Consumer confidence rose immediately after the presidential election in November -- in what some economists describe as the "Clinton halo effect." But confidence slumped somewhat in the first quarter -- despite historically low mortgage rates.

"We're back to the '50s in terms of mortgage rates," Mr. Schipke said. "So you'd think homebuilding would be booming."

Mr. Schipke predicts that mortgage rates will hold steady for at least six months. But he noted that the homebuilding industry could be hurt by a steep rise in rates.

"It doesn't take much for a fragile market to decline," Mr. Schipke said.

The U.S. homebuilding industry can be expected to build just 5 percent more houses in 1993 than last year -- far fewer than in previous recoveries, when 20 percent gains were common, the Ryland chairman said.

Ryland expects a gain of more than 5 percent in new housing units this year but does not expect a robust 1993, he said.

Ryland's size -- it ranks among the top three publicly owned home builders, along with Centex Corp. of Dallas and Pulte Home Corp. of Bloomfield Hills, Mich. -- has given it the status and size to obtain the capital to fuel its home building business, Mr. Schipke noted. Many smaller builders continue to face a credit crunch.

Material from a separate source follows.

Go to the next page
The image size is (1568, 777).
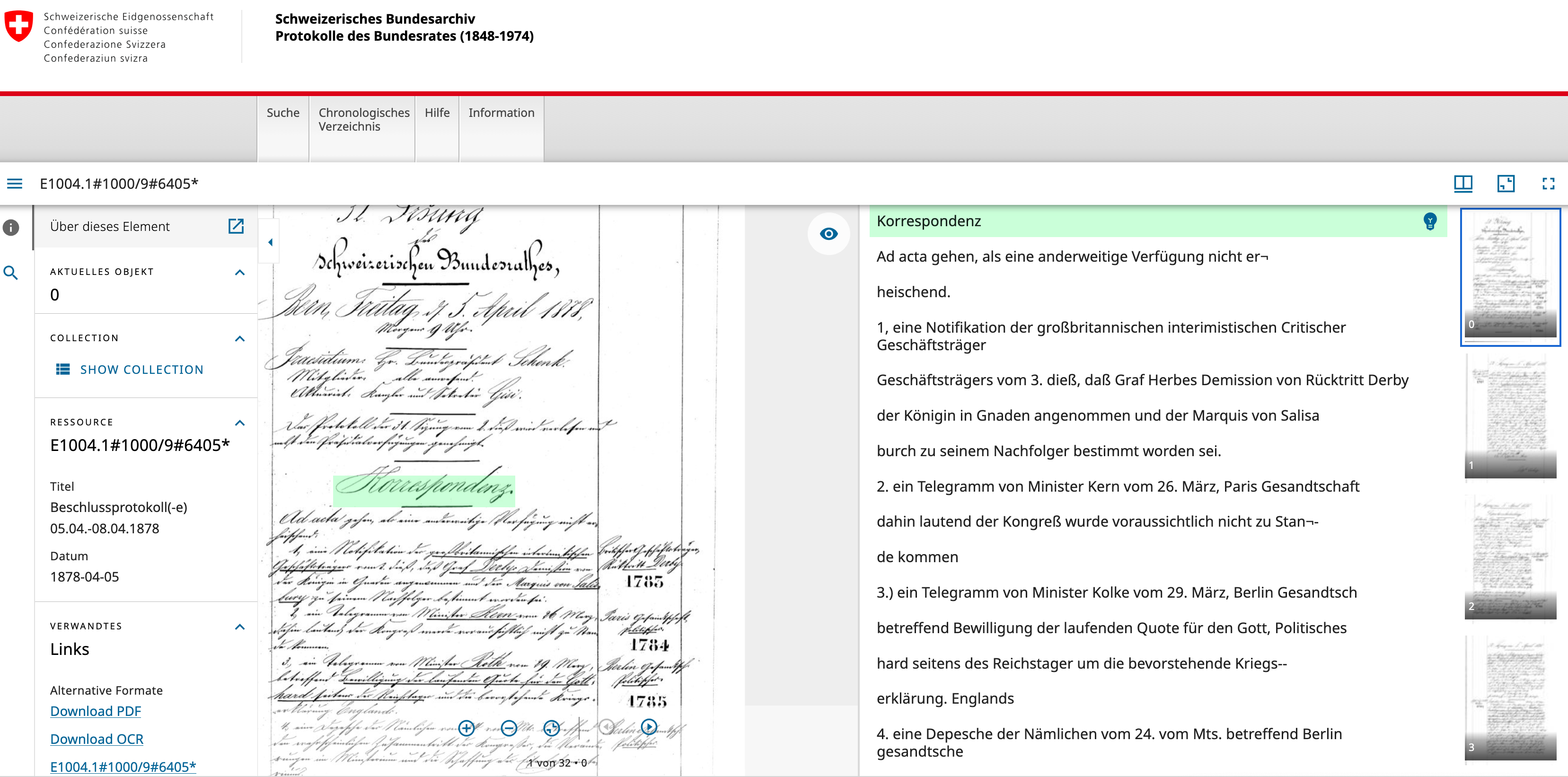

Still, like builders of all sizes, Ryland has been hit with higher lumber prices. Since October, lumber prices have nearly doubled, although they have moderated in the last few weeks. Higher lumber prices have been widely attributed to reductions in federal land available for timber production, because of environmental concerns, in the Northwest.

On the average home built by Ryland, which sells for $148,000, lumber prices have increased about $5,000 since October, Mr. Schipke said. But because of competitive pressures, he said, Ryland is unable to pass on the cost to consumers.

"Our people are always walking the line between [profit] margin and volume," Mr. Schipke said.

The Ryland Group builds throughout the nation, as well as in several other countries. The Baltimore area is one of its stronger markets, Mr. Schipke said. Its other strong markets include Phoenix, Denver, Houston, Cincinnati, Indianapolis, Atlanta and Orlando, Fla.

The company's weakest markets, Mr. Schipke said, are in the Southern California regions around Los Angeles and San Diego. But, he said, those markets are beginning to "bottom out."